(Records from a pointing dataset)
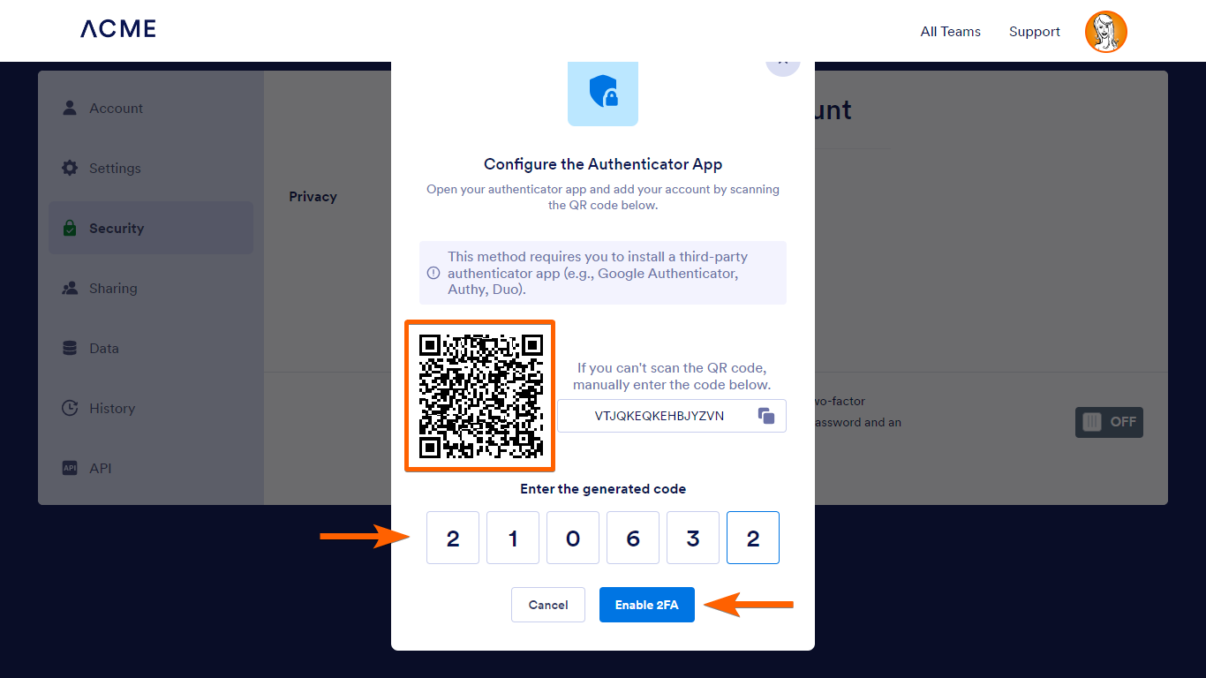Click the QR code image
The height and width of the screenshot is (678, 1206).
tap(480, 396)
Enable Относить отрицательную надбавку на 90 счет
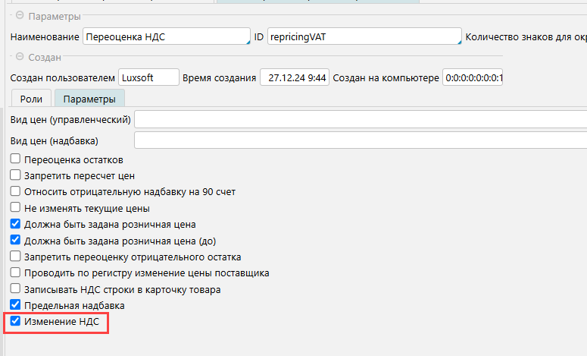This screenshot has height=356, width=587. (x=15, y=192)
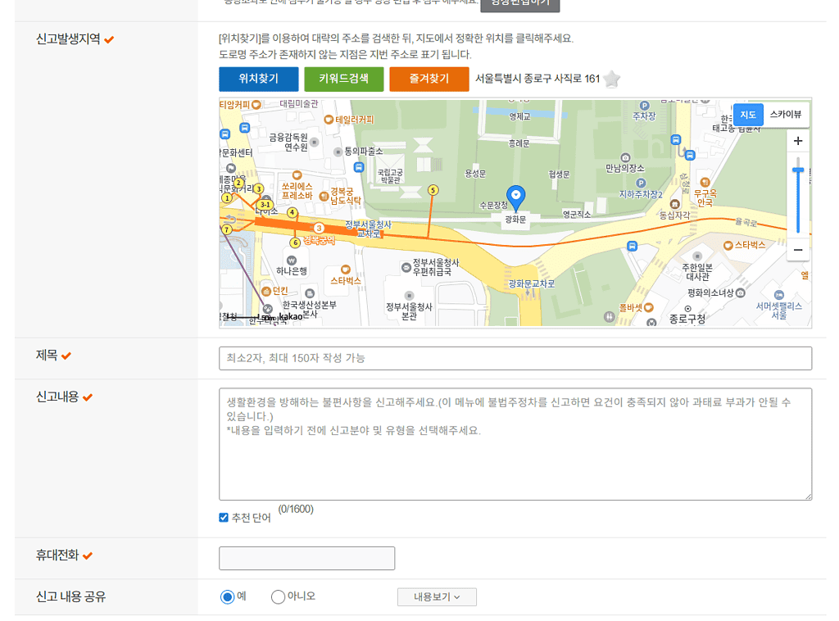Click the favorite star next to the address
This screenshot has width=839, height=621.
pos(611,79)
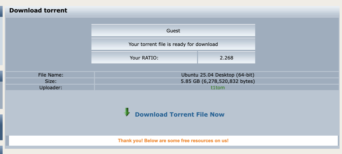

Required task:
Rewrite all of the data above as a JSON list of strings with one string per line, skipping blank lines and leaving out the pictures.

Task answer:
[
  "Click the QR code image",
  "The height and width of the screenshot is (678, 1206).",
  "tap(480, 396)",
  "Enable Относить отрицательную надбавку на 90 счет",
  "This screenshot has height=356, width=587. (x=15, y=192)",
  "Click the favorite star next to the address",
  "This screenshot has width=839, height=621.",
  "pos(611,79)"
]